[What you need to do]
Please answer these questions about the family text below:
(a) Which song does Freddy love to listen to?
(b) What do the older boys buy with the birthday and Christmas money from Grandma Jeanne?
(c) Which room becomes Lego Central on Sunday afternoons?
═══ Text block ═══
Some things that happen often enough that I remember:  Freddy loves to listen to Josh Groban's "Don't Give Up."  I think it is one of Eddie's favorite songs too.  Freddy puts the CD in the digital piano and sings his little heart out.  Georgie joins in, but Freddy really belts it out.  Often.  And during the worst possible moments: we have company, Trent and I are trying to have a difficult parent discussion, I'm on the phone...  Many times, Eddie will sing along, too.  His voice is just starting to change, but he wants to be a deep bass so he tries to sing lower than he actually can.  That song has a wide range, and it's cute to listen to Eddie struggle to hit the notes, or switch to a lower register and still struggle.  Anything to avoid showing that a teenaged boy can hit high notes, right?  Hearing them sing just makes me happy.

Legos happen here all,  the.  time.  The older boys have always bought new Lego sets with the birthday and Christmas money they get from Grandma Jeanne.  Hooray for generous grandparents!  So they each have quite a stash of Legos, in various stages of assemblement.  We also have a big bin full of more plain bricks that Gram found at a thrift store and gave to us for Christmas.  We have such wonderful grandparents!  AND we have two bins full of Legos that live here at the house that were Grandma Susie's.  I think I see a theme running here with grandmothers and Legos.  On Sunday afternoons, the back room becomes Lego Central and they all get out their bricks and start building.  Older, younger - age and gender don't matter as they invent and create and play...together.  That's the best part.  Together.
═══ Provided data ═══
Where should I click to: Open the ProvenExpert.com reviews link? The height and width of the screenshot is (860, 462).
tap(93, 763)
═══
═══ Provided data ═══
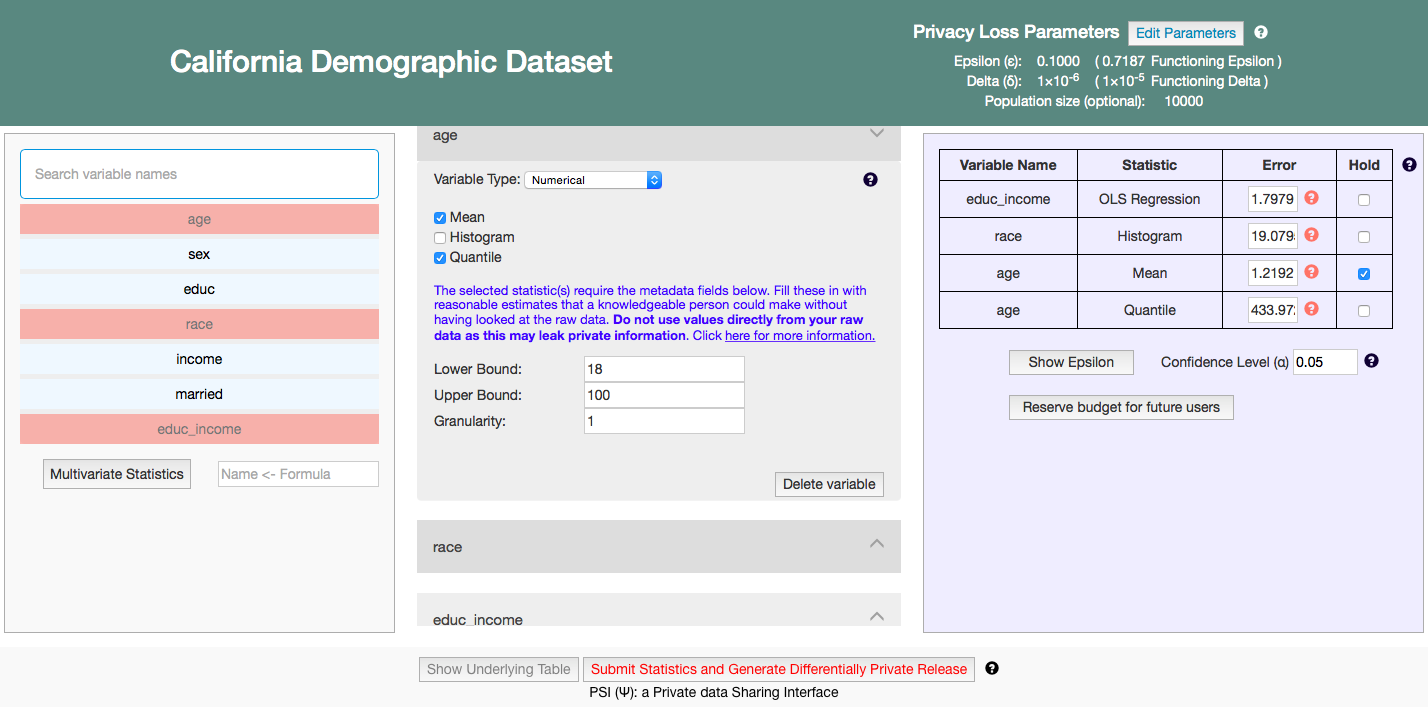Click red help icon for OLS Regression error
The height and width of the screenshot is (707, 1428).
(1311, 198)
═══
[Response to this task]
(a) Josh Groban's "Don't Give Up"
(b) New Lego sets
(c) The back room